Excerpted passage:
==================================================

Tax relief on essential commodities and services, and maternal and medical benefits are some of the expectations of women from Finance Minister Arun Jaitley, who is set to unveil the budget for fiscal 2017-18 on February 1.
Women, both those working at home and outside, say it is becoming increasingly difficult for middle class families to manage house finances with limited resources and growing inflation, even if prices of daily essentials have come down in recent weeks after months of spike.
Many women also expect the Finance Minister to announce some women-oriented schemes like relaxation in tax slabs and higher returns on fixed deposits specifically for women.
Krishna Gandhi, a homemaker from Lajpat Nagar in Delhi, said she hoped that the prices of pulses and vegetables would be reduced.
“After demonetisation, it has become very difficult to survive. The ever-increasing rate of electricity and water bills make it a task to maintain my monthly budget,” Gandhi told IANS.
Prem Jhakhar, another Delhi resident, said with inflation skyrocketing, the government needed to do something about the prices of essential goods.
“Apart from that, there is need to regulate the rising costs of education as well. The government should make education more affordable in private schools while simultaneously working on improving the quality of education in government schools in the long-term,” she said.

==================================================

Collected data entries
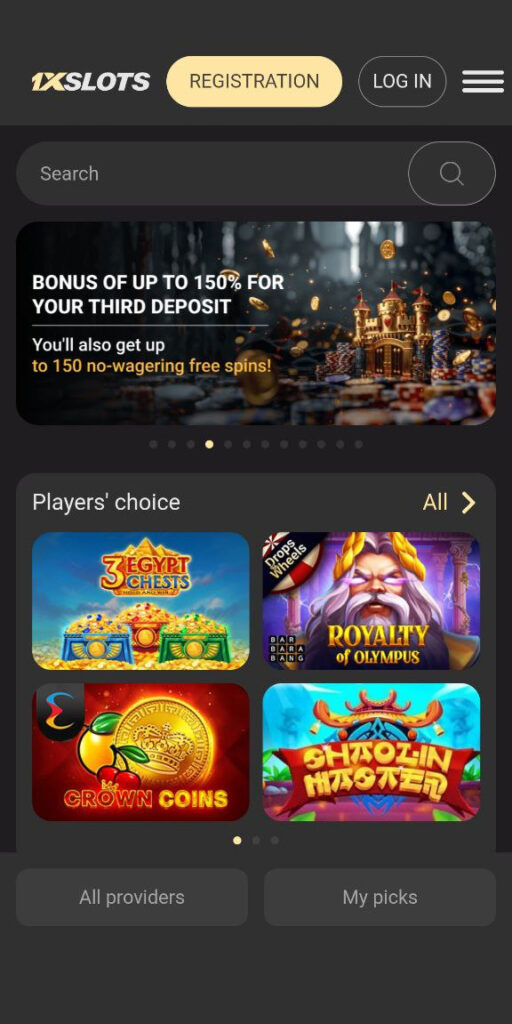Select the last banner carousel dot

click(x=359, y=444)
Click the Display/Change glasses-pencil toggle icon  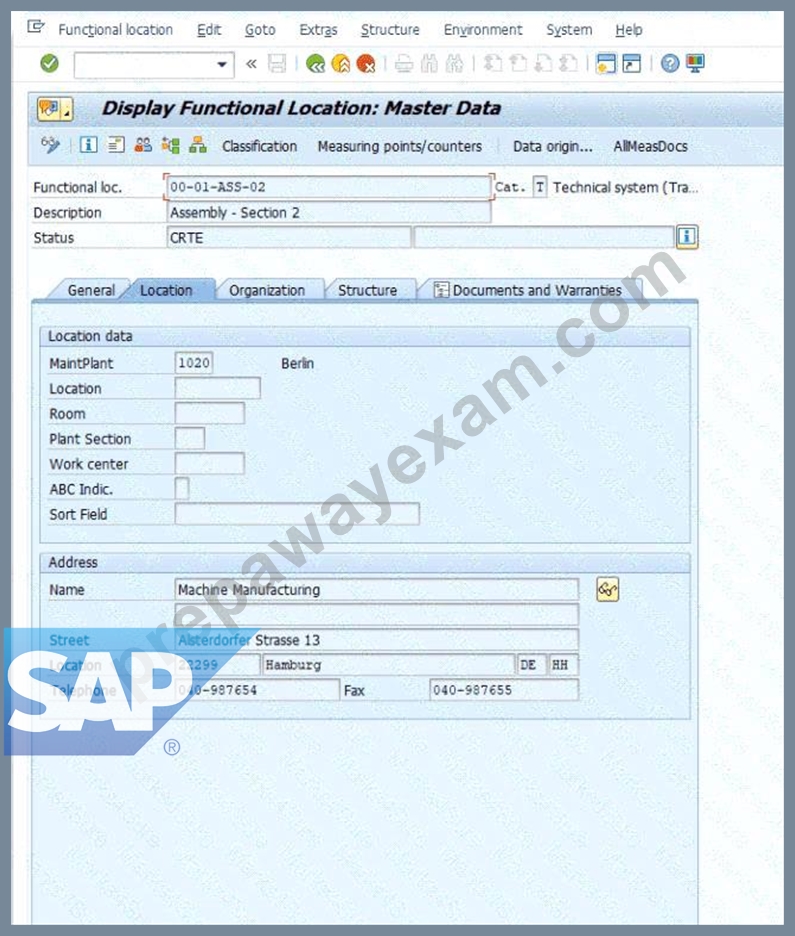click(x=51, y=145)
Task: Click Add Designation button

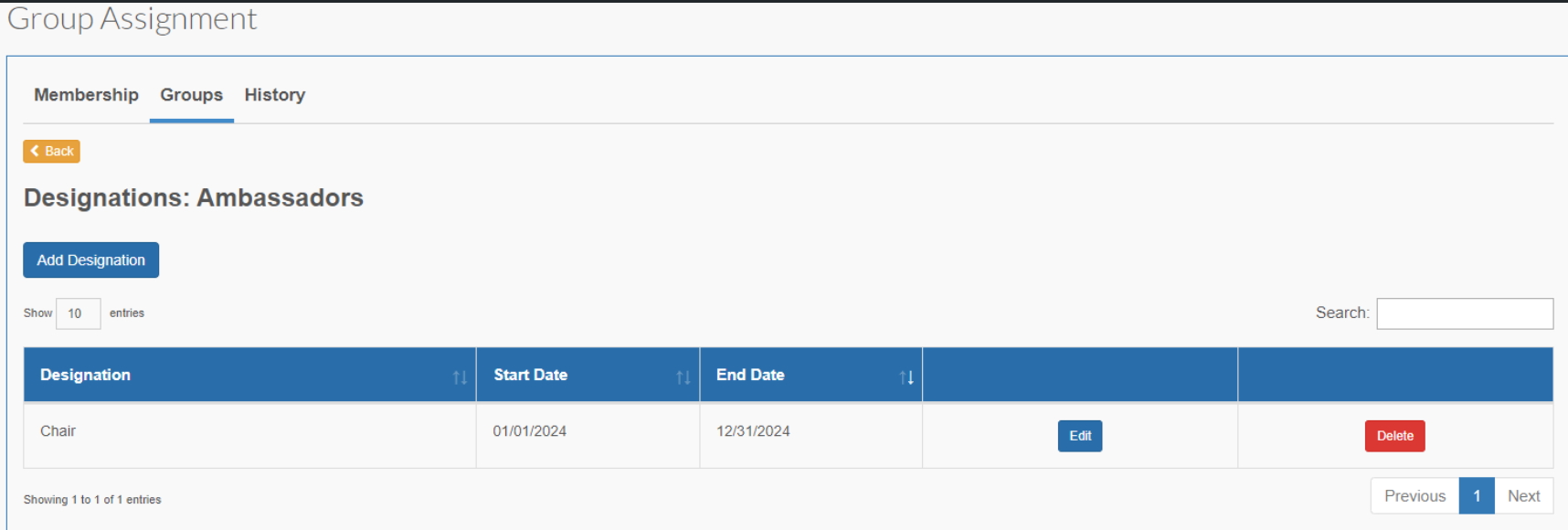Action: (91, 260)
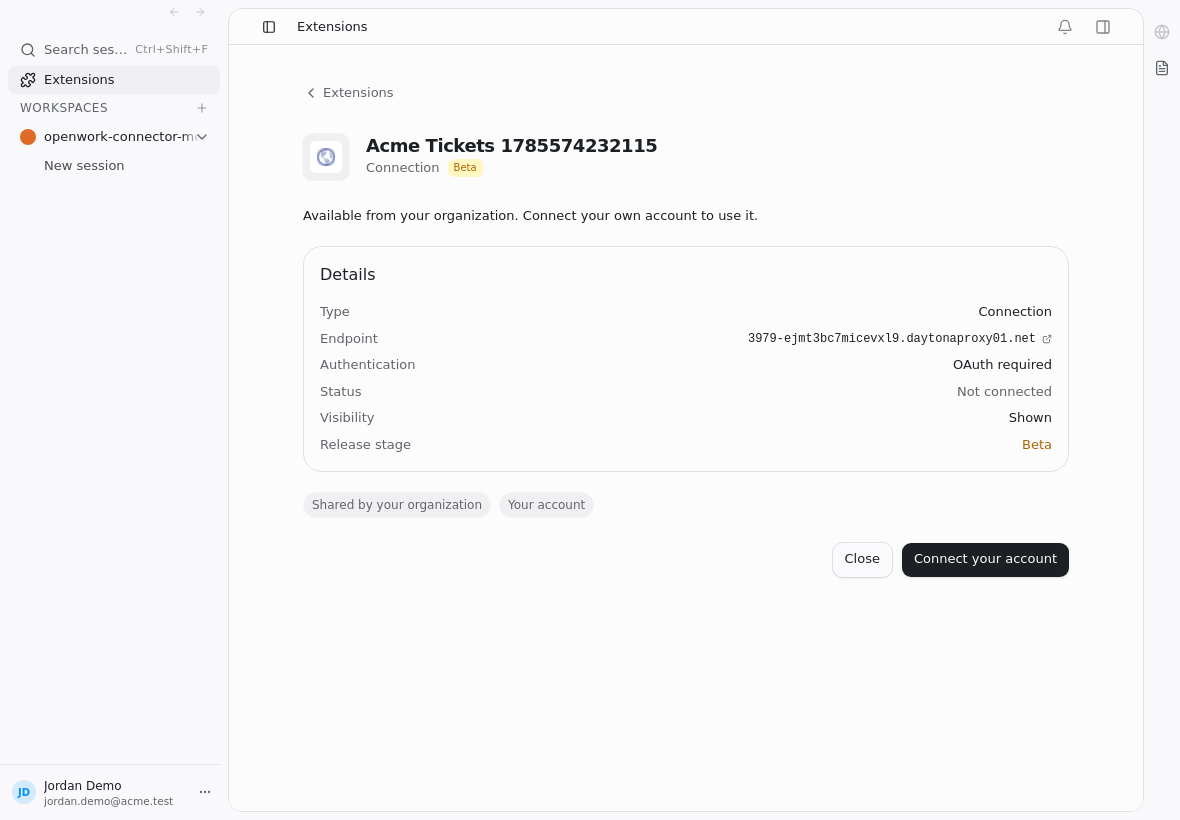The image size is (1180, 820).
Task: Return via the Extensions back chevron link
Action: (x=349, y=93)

==================================================

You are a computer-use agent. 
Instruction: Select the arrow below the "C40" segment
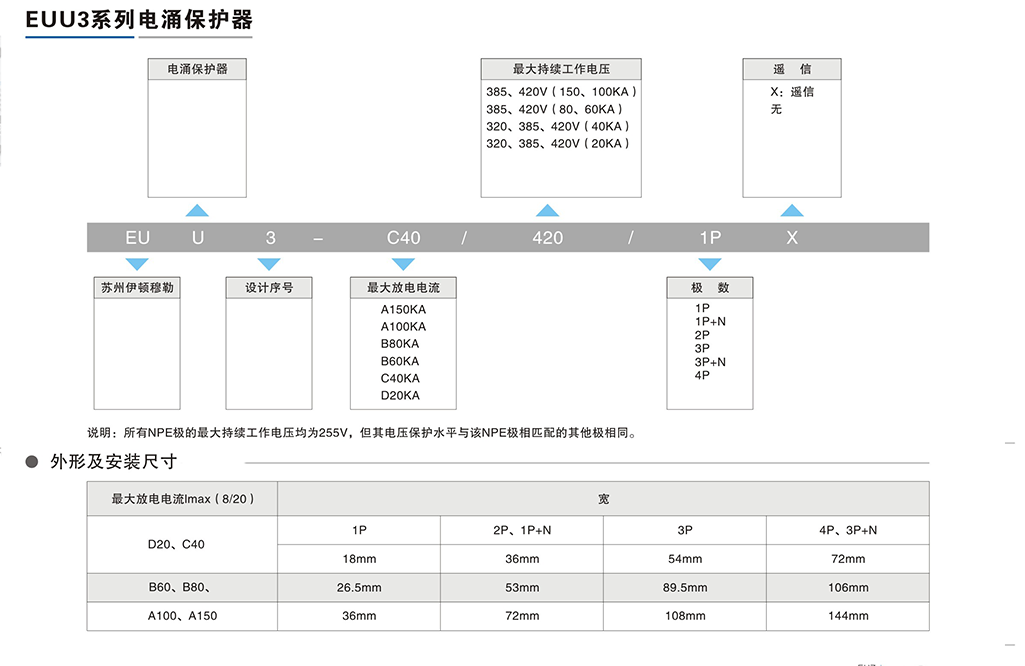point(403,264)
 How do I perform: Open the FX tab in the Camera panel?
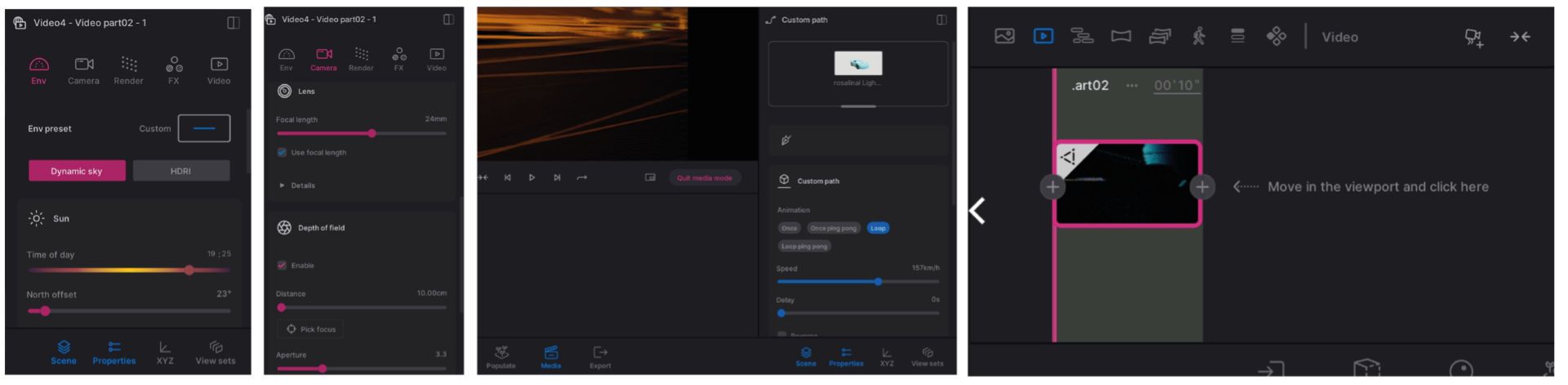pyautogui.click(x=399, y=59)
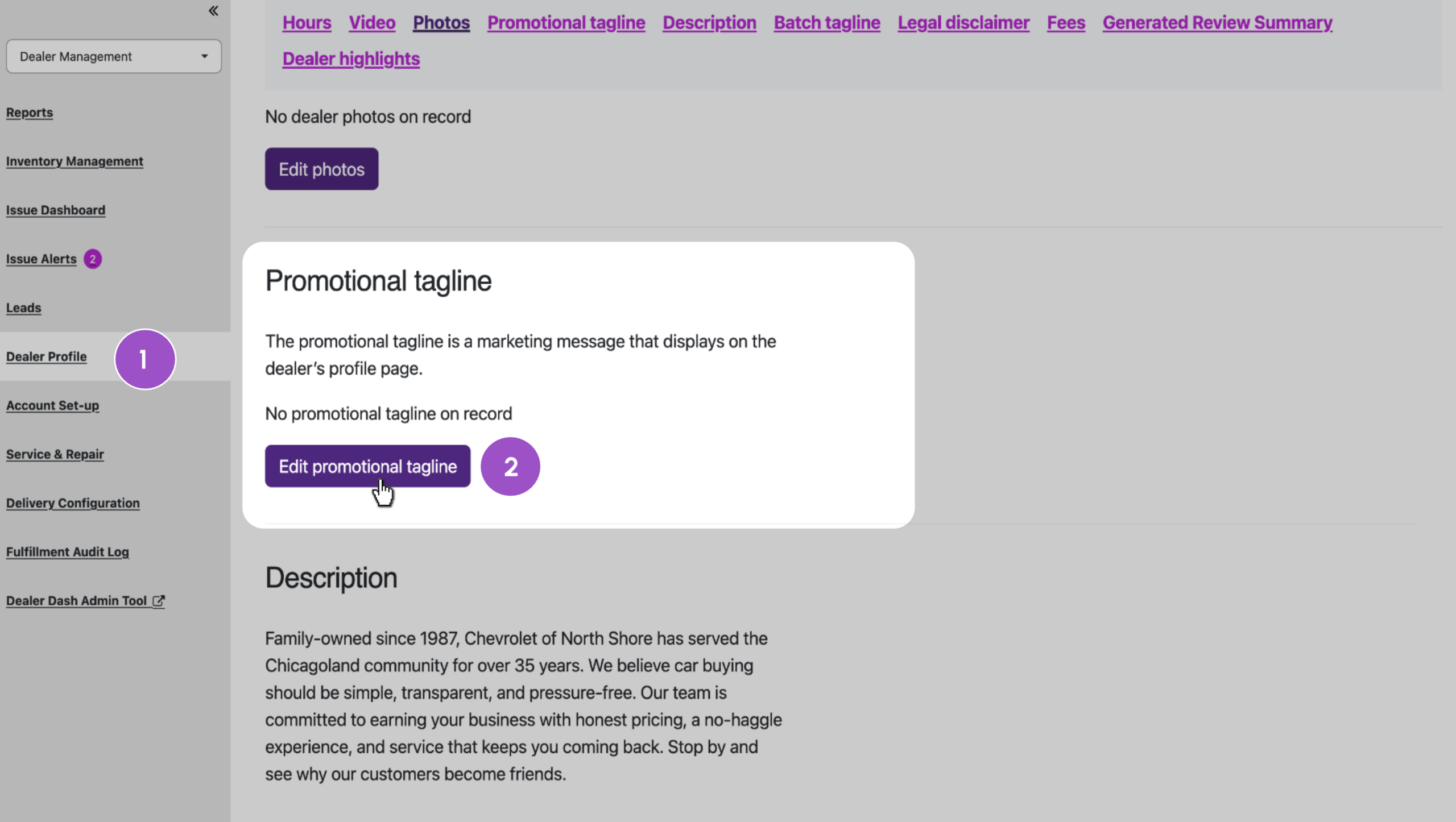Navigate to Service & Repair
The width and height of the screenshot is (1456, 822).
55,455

==================================================

Work task 1: From the article on women's budget expectations, print the passage from "Krishna Gandhi, a" up to and including "Gandhi told IANS.".
Work task 2: According to the article on women's budget expectations, on what date was the Finance Minister set to unveil the budget for fiscal 2017-18?
Work task 3: Continue the article on women's budget expectations from the point where it stops.
The items have no connection to the article on women's budget expectations.

Task answer 1:
Krishna Gandhi, a homemaker from Lajpat Nagar in Delhi, said she hoped that the prices of pulses and vegetables would be reduced.
“After demonetisation, it has become very difficult to survive. The ever-increasing rate of electricity and water bills make it a task to maintain my monthly budget,” Gandhi told IANS.

Task answer 2: February 1.

Task answer 3:
Swati Mantri, a research scholar from Noida, said more than the larger budget announcements, she was more concerned that her family needs would be fulfilled “within her budget”.
“Vegetables, grocery, LPG should not get expensive. These mostly affect people with limited incomes. There should be relief for people on scholarships and smaller salaries,” she said.
Gurugram resident Yashi hoped that the Finance Minister would announce higher interest rates on fixed deposits and incentives for gold investments for women.
“Our country’s women are still not equipped with investment knowledge. Hence, they either believe in fixed deposits or in gold assets,” Yashi said.
Smita Kothari, a homemaker from Kolkata, said taxes on branded goods and meals in restaurants should be lowered.
“We like to travel once in a while as a family, but these trips are becoming more and more expensive. The government should also work on lowering travel costs as it will be great for middle class families and will also boost tourism,” she said.
Aparna Singh, a Human Resource Manager from Delhi, said the government should formulate the budget keeping the middle class in mind.
“Most services and products that the middle class use are heavily taxed. The economically weaker sections don’t use them and upper class sections are not bothered by it. It is the middle class that is worst hit,” the HR Manager said, hoping that this year’s budget will “correct this imbalance”.
Aparna Isa Dass, who recently started her own cake baking venture Bakers High, wanted the government to work towards creating a stronger women workforce by working on employment policies that focus entirely on women.
“For women entrepreneurs, tax slabs should be further relaxed in order to encourage more businesses run entirely by women,” she said.
Many women were of the opinion that health expenses were a because of minimal government support. They expected the government to announce maternal benefits with an aim to ensure that women are not at a financial disadvantage.